## SET TASK
Recast the part of the material that opens with the line containing "You are a computer-use" and runs through the end of the material as a Markdown table with the columns "Row" and "Line". Give each line its own row, skip blank lines, and leave the pictures out.

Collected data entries
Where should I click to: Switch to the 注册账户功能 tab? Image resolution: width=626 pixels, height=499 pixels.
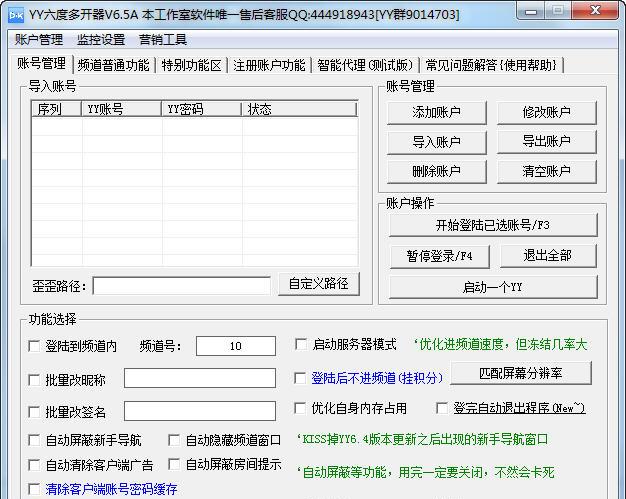pos(269,65)
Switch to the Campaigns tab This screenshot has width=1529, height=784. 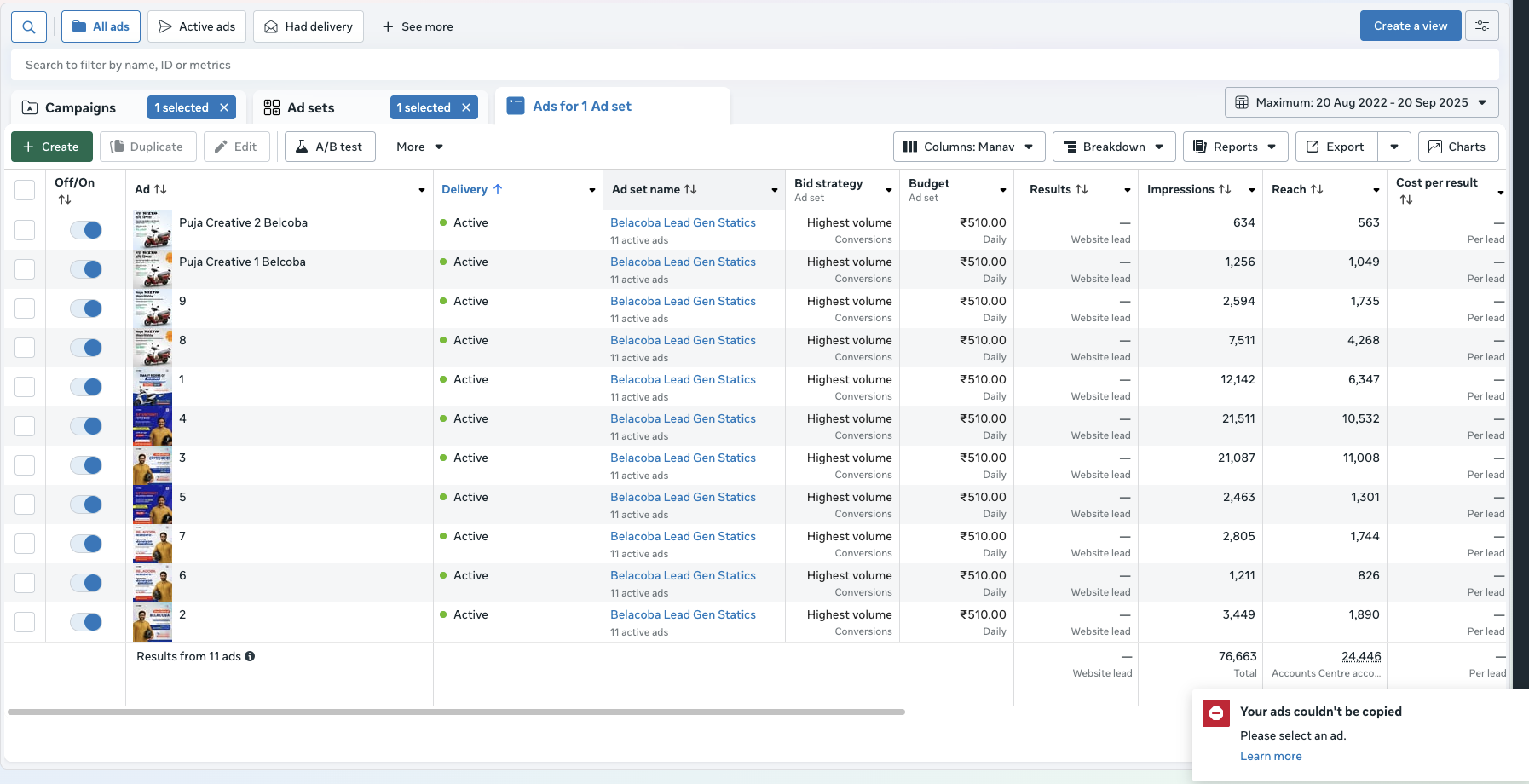pos(80,107)
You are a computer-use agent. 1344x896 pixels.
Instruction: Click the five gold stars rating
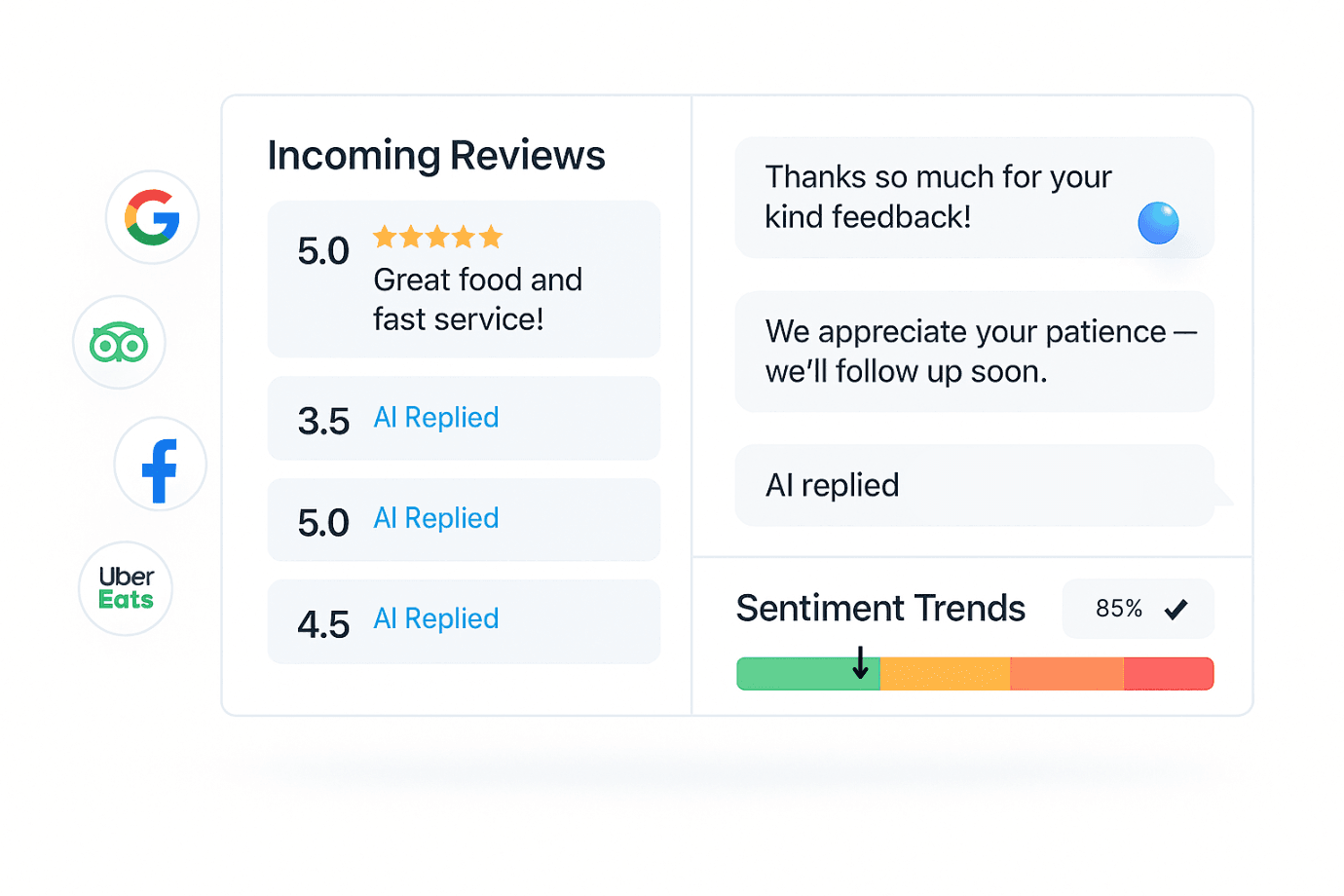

## RESULT FOR THIS EXERCISE
| Row | Line |
|---|---|
| 1 | You are a computer-use agent. 1344x896 pixels. |
| 2 | Instruction: Click the five gold stars rating |